Preface#
I have been mentoring undergraduate research projects in data science since 2018, with a focus on stock data. Working with stock data offers several advantages, including easy access to datasets through the Yahoo Finance API and a straightforward understanding of basic terminology, as it aligns closely with real-world knowledge.
The purpose of this book is to provide research projects for undergraduate students. It includes various projects, each with multiple research questions. These projects are inspired by the “future work” sections of published research articles.
Each project is based on a published paper, starting with replicating the original work as closely as possible. Then, each research question focuses on improving a specific aspect of the original study.
Sticking to a published article offers several benefits:
It provides students with clear examples of the structure, steps, and components of a research project.

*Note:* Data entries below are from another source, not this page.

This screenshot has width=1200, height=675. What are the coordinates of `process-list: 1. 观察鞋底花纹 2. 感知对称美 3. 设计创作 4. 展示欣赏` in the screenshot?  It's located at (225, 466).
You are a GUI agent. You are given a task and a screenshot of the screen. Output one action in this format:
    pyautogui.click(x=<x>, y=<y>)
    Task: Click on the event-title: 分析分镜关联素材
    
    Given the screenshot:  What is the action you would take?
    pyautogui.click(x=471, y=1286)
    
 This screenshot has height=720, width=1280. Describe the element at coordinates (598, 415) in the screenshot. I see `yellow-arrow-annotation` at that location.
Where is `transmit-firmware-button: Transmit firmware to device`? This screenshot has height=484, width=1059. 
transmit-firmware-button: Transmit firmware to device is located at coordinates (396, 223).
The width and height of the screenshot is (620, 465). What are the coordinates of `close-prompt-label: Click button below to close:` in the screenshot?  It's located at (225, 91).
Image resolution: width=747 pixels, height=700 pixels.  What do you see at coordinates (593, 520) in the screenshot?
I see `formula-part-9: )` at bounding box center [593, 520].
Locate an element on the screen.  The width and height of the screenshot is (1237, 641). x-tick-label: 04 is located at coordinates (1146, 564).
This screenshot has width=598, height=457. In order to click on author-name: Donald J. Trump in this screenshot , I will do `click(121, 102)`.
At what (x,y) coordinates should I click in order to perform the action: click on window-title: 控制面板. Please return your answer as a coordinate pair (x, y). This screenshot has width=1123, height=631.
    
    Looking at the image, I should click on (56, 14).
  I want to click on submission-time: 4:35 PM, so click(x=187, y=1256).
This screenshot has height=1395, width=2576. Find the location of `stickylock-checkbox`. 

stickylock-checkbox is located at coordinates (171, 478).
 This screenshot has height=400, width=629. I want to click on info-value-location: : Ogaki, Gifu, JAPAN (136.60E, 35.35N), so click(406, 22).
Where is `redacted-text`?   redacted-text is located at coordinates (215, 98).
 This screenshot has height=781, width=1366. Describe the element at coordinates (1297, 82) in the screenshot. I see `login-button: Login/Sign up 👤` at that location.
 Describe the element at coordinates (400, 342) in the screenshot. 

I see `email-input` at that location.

Revisiting the article multiple times throughout the project helps students gain a deeper understanding of the subject.
Future work recommendations in the article suggest potential research questions for further exploration.
The reference section offers a well-organized list of relevant sources, with explanations often found in the Introduction and Literature Review sections.
For any unclear aspects, students can reach out to the authors for clarification.
The code examples in this book are written in Python but can be adapted to other programming languages. The projects are suitable for programming courses in Computer Science, Engineering, or Business departments.
Yusuf Danisman, the author, is a faculty member in the Mathematics and Computer Science Department at Queensborough Community College, CUNY. He obtained his PhD in Mathematics from The Ohio State University and worked at the University of Oklahoma before joining CUNY. He teaches Mathematics, Statistics, Computer Science, and Data Science courses. Dr. Danisman is currently researching Financial Machine Learning and Geometric Deep Learning. He is also a steering committee member of the Northeast Big Data Innovation Hub.